I've never really been bullied, neither in school, university or work. When I realized that I thought that perhaps I was the bully if nobody bullied me. But I can't think of having bullied anyone either, at least not intentionally.
I replied to OP but I also need to say that I have definitely been the bully before. Very very inept coworker that after months of mentoring started to blame me for their short comings. So, after that, I stopped being so nice. There was only so much bullshit I could handle.
So at the time, it felt justified? But looking back I wish my response was to just ignore them.
I work alone mostly and I'm unionized, so I've reached a point in my career that anyone who even remotely bullies me gets a swift "go fuck your mother". Whether that be a client, boss or supervisor.
The last time I was bullied, was by my own boss, back in 2007-2009. Truth is I didn't deal with it, and eventually they fired me. Next job basically taught me that it was possible to enjoy your boss & coworkers.
If you're going through it now, best advice is to find people to talk to. Partner at home, work friends, anyone you trust. If it's to the point of harassment, you tell management. If they blow you off, look for employment elsewhere.
Eh, to be honest, I flipped and became the bully to the guy who was bullying me over a work Foosball tournament.
He didn't like that I was his randomly assigned teammate for the tournament, and threw a fit over it. Tried to show up to the game and say I refused to play so that he could just play himself. Then, when I was alerted to play, he just stopped playing halfway through and stood there. When I asked him if he was serious, he gave me this smirk/smile, and refused to continue playing.
Anyway, it's been like 3 weeks now, and he spent a couple weeks at his desk not socializing, but now he's back to it and hasn't apologized for his behavior to anyone, including me. Everyone seems keen to just let him back into the fold, but fuck that, I'm not letting him off the hook. I at the very least want an apology before he's okay in my book again.
Other than that, we don't have a bully issue at work, everyone but this Manchin is chill af.
Uh... nobody. There was one person once who stalked me and tried to sabotage me, but they're gone and I'm not. It started with her getting hired and trying to pawn off all the worn on me while taking credit for it, trying to make it look like I would leave early, and talked all sorts of shit about me to my boss at the time (who also no longer works here).
I documented everything they did, excelled at my job, make friends with everyone, and built up my reputation: I got promoted and they became unemployed after becoming a pariah when people caught on to what was actually happening.
Document everything, nail it when it comes to your responsibilities, and try to maintain a good relationship with everyone, but at the end of the day if the above doesn't work it's not just a problem with your bully, it's a problem with your workplace in general and it's time to find something better: Polish up that resume and find a place that treats you right!
Life is too short to allow yourself to be abused for money.
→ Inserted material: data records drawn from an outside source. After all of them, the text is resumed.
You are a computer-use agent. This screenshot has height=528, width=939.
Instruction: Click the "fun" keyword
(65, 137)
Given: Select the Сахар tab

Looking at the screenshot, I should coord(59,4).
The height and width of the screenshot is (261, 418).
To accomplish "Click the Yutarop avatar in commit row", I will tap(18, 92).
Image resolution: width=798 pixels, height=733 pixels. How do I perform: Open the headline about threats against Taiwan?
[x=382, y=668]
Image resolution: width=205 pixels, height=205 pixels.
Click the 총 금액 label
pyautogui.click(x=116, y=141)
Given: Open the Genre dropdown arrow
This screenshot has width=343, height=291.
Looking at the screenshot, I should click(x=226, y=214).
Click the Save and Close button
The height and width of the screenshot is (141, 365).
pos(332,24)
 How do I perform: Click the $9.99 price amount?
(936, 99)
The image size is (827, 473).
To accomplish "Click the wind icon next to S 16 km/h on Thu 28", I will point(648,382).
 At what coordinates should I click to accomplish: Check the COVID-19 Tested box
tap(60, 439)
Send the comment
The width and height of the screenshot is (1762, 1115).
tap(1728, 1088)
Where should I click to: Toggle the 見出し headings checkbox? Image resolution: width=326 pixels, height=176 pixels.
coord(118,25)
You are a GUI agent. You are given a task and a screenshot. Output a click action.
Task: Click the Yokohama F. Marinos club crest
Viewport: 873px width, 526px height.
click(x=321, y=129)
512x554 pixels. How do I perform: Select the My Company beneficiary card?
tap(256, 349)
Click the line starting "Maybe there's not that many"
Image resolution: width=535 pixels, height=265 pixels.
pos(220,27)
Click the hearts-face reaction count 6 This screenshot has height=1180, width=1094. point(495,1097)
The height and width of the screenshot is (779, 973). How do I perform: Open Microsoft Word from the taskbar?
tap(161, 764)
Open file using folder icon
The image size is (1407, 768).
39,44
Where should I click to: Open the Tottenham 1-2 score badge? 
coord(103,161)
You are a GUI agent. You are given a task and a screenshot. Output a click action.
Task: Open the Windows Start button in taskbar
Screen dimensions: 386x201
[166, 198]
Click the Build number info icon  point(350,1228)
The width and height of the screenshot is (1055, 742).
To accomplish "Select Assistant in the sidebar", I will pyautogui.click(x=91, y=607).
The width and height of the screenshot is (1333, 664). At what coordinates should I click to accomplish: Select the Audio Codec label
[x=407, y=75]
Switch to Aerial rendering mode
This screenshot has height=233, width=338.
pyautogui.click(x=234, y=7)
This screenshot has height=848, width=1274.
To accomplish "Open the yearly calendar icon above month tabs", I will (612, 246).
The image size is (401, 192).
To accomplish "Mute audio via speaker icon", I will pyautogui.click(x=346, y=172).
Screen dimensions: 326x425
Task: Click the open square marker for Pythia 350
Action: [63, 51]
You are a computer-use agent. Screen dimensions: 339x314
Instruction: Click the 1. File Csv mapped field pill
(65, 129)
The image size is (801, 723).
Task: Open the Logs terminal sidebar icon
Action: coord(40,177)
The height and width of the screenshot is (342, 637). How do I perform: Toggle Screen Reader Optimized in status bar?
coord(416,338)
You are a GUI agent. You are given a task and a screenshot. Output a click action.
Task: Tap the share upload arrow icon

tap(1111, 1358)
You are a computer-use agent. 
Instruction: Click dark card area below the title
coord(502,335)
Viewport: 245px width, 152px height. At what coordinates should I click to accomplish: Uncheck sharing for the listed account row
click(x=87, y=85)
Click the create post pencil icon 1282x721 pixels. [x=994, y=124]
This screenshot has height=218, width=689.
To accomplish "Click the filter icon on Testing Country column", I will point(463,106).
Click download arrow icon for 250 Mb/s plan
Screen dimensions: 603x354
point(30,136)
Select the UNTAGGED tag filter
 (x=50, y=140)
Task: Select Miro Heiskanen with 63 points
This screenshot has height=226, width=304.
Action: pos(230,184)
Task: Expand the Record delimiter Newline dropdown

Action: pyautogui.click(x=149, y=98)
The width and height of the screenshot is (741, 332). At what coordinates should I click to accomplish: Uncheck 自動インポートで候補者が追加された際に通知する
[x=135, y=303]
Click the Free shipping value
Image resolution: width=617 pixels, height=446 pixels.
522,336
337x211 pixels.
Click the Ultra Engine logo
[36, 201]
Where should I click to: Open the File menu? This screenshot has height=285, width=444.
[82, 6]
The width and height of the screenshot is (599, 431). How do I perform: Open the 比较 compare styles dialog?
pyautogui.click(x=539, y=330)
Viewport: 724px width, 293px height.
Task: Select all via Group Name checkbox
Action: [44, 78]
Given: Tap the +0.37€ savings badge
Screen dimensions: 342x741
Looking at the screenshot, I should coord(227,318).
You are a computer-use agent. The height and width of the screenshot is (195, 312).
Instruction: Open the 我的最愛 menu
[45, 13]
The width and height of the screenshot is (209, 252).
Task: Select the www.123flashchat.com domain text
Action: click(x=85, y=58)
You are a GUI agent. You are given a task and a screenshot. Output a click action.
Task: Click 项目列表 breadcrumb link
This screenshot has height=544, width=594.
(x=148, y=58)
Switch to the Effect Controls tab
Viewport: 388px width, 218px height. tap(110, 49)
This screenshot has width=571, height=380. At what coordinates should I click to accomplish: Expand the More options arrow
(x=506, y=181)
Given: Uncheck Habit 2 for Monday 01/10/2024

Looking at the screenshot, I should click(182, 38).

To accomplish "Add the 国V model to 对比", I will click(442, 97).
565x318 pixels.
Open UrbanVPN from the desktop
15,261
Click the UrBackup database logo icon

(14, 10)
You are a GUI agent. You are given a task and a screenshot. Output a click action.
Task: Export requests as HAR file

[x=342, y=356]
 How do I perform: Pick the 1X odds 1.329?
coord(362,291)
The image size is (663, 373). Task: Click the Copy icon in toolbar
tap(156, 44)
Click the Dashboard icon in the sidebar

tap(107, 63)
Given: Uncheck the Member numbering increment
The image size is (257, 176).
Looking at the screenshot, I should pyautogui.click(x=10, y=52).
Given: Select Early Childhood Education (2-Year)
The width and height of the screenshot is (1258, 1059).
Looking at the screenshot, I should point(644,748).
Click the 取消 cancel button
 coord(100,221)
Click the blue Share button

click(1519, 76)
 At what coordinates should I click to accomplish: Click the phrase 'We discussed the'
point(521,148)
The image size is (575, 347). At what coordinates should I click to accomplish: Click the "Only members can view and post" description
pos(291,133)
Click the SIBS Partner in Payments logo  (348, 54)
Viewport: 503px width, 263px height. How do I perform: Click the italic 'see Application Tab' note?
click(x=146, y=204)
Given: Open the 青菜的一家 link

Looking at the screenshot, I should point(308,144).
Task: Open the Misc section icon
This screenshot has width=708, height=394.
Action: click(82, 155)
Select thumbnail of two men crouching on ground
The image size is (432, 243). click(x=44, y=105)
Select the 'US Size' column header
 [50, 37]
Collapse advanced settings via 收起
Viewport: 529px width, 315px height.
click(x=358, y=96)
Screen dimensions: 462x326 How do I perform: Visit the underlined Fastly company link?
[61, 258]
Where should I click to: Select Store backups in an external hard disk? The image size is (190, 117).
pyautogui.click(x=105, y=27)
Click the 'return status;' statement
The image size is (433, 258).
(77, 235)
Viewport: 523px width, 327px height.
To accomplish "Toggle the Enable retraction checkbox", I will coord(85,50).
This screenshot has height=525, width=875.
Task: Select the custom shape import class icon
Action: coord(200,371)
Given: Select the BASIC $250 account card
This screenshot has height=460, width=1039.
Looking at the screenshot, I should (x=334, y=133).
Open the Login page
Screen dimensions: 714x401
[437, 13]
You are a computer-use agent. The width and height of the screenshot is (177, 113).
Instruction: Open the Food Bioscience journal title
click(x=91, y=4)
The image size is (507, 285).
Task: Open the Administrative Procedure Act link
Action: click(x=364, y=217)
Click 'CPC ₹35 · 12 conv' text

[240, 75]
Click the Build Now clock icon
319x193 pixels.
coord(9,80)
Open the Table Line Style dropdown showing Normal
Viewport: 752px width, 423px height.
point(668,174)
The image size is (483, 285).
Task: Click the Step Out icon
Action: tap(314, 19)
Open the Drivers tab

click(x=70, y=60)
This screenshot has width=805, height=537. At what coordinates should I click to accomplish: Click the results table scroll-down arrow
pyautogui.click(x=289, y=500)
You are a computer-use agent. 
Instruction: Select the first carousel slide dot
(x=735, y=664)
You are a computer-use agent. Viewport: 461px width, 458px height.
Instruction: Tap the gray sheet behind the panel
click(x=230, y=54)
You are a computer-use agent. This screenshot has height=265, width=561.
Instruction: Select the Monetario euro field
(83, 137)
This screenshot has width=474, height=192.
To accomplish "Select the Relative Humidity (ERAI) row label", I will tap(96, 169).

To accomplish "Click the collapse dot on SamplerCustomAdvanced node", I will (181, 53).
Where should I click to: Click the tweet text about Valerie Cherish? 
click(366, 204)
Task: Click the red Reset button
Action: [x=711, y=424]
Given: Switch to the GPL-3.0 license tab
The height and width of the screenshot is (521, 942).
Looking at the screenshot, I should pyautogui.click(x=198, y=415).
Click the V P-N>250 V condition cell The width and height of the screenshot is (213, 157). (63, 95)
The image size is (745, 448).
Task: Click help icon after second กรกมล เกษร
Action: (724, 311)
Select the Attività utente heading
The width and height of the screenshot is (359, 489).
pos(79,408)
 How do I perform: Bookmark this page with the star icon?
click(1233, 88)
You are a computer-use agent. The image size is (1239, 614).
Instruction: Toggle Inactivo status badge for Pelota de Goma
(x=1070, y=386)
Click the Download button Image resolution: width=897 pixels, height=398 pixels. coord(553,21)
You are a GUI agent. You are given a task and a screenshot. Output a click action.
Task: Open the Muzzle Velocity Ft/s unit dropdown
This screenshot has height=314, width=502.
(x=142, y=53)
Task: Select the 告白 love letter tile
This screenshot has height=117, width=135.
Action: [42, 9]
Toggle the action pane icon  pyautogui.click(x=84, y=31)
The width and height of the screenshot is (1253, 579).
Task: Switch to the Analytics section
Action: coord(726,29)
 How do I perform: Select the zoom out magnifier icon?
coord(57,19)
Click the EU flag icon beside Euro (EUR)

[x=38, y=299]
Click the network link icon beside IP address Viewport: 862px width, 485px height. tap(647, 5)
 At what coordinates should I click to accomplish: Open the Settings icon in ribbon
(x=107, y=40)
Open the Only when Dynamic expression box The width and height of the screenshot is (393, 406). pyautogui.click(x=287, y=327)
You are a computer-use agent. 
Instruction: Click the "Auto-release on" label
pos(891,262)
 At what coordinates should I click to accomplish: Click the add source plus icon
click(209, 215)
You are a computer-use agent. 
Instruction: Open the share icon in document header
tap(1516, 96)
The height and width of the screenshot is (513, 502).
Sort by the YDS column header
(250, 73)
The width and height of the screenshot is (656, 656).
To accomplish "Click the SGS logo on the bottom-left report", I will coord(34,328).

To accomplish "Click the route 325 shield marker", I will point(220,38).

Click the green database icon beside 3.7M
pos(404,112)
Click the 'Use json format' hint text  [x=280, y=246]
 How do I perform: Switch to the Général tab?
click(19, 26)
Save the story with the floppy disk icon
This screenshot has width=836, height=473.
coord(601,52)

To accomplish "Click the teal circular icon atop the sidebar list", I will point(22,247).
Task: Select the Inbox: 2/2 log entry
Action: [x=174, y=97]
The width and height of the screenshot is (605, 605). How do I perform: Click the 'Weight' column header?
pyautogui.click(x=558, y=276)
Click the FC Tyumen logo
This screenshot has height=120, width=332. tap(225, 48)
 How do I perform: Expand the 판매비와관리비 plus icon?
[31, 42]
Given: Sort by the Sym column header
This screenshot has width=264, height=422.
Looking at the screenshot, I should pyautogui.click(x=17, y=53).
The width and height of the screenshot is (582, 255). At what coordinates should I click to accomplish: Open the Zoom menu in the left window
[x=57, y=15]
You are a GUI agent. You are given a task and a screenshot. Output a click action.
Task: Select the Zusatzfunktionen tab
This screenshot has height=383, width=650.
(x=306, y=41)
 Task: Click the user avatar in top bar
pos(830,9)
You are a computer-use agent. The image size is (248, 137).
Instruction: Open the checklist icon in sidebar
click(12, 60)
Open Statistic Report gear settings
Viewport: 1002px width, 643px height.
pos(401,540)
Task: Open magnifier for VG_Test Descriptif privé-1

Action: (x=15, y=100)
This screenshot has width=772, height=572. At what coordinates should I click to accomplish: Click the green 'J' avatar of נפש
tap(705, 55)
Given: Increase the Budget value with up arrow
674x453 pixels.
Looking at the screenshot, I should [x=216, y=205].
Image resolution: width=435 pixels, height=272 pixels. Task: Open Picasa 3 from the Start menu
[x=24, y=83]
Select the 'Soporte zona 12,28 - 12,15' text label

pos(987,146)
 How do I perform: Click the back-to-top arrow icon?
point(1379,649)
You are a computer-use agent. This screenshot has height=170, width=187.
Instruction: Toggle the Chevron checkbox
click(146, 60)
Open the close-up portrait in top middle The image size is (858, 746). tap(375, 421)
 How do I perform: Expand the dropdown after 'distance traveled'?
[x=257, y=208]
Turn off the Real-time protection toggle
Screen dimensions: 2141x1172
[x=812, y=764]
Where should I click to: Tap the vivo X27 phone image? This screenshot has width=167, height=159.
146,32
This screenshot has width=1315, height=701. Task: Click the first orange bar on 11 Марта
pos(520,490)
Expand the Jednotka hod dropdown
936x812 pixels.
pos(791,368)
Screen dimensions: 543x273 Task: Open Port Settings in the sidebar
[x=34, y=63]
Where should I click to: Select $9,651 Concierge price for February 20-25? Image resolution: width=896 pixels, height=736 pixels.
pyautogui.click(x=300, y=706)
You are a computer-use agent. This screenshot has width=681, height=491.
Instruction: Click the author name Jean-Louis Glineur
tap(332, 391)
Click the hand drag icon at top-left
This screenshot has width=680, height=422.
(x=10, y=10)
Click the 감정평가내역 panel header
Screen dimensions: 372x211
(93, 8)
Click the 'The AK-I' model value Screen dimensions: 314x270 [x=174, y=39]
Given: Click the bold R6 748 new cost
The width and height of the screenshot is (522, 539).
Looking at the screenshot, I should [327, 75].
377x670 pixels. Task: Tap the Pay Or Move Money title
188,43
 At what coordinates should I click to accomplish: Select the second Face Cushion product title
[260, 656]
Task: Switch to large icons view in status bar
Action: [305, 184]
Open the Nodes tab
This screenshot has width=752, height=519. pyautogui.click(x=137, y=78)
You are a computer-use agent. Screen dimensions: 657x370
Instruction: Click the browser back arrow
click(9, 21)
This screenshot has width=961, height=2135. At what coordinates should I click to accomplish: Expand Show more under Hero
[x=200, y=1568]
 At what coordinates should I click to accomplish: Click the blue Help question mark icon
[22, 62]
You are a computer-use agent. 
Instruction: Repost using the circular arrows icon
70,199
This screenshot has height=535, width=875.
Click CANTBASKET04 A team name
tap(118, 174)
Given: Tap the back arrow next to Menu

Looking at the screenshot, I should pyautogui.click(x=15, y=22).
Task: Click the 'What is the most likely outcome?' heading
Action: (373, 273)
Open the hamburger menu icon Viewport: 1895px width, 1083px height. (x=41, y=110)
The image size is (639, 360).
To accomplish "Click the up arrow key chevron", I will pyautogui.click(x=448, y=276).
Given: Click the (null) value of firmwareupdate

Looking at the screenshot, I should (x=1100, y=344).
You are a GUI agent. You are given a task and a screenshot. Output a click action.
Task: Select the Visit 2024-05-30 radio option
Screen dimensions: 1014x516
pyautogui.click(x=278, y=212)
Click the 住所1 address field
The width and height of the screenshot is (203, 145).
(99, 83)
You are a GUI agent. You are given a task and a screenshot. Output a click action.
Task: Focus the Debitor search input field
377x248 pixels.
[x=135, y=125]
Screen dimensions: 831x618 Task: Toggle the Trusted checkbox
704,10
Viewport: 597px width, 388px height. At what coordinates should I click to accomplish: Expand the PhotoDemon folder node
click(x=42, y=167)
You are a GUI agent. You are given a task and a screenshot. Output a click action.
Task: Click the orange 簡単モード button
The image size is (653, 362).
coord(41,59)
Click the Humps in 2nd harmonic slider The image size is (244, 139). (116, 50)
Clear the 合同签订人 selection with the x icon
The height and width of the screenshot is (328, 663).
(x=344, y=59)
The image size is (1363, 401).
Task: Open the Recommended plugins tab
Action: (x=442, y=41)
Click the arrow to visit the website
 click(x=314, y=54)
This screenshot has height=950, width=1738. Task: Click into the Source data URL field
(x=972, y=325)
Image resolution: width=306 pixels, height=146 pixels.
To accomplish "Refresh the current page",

Not sure if I'd call it bullying but my boss is giving me a hard time about the fact that I'm leaving. She REALLY wants to know why I want to leave so she can try to fix it but I can't give her the reason that started it all because it was over a year ago and there's been a lot of little and not so little bullshit things that have happened since then. Turnover in general is definitely higher than it should be and I get that they want to address that...but I just want to slide out the back door and move on with my life.
How am I dealing with it? I'm standing on my resignation and I have two weeks left until I'm gone. Setting boundaries and working on sitting with my feelings whenever possible.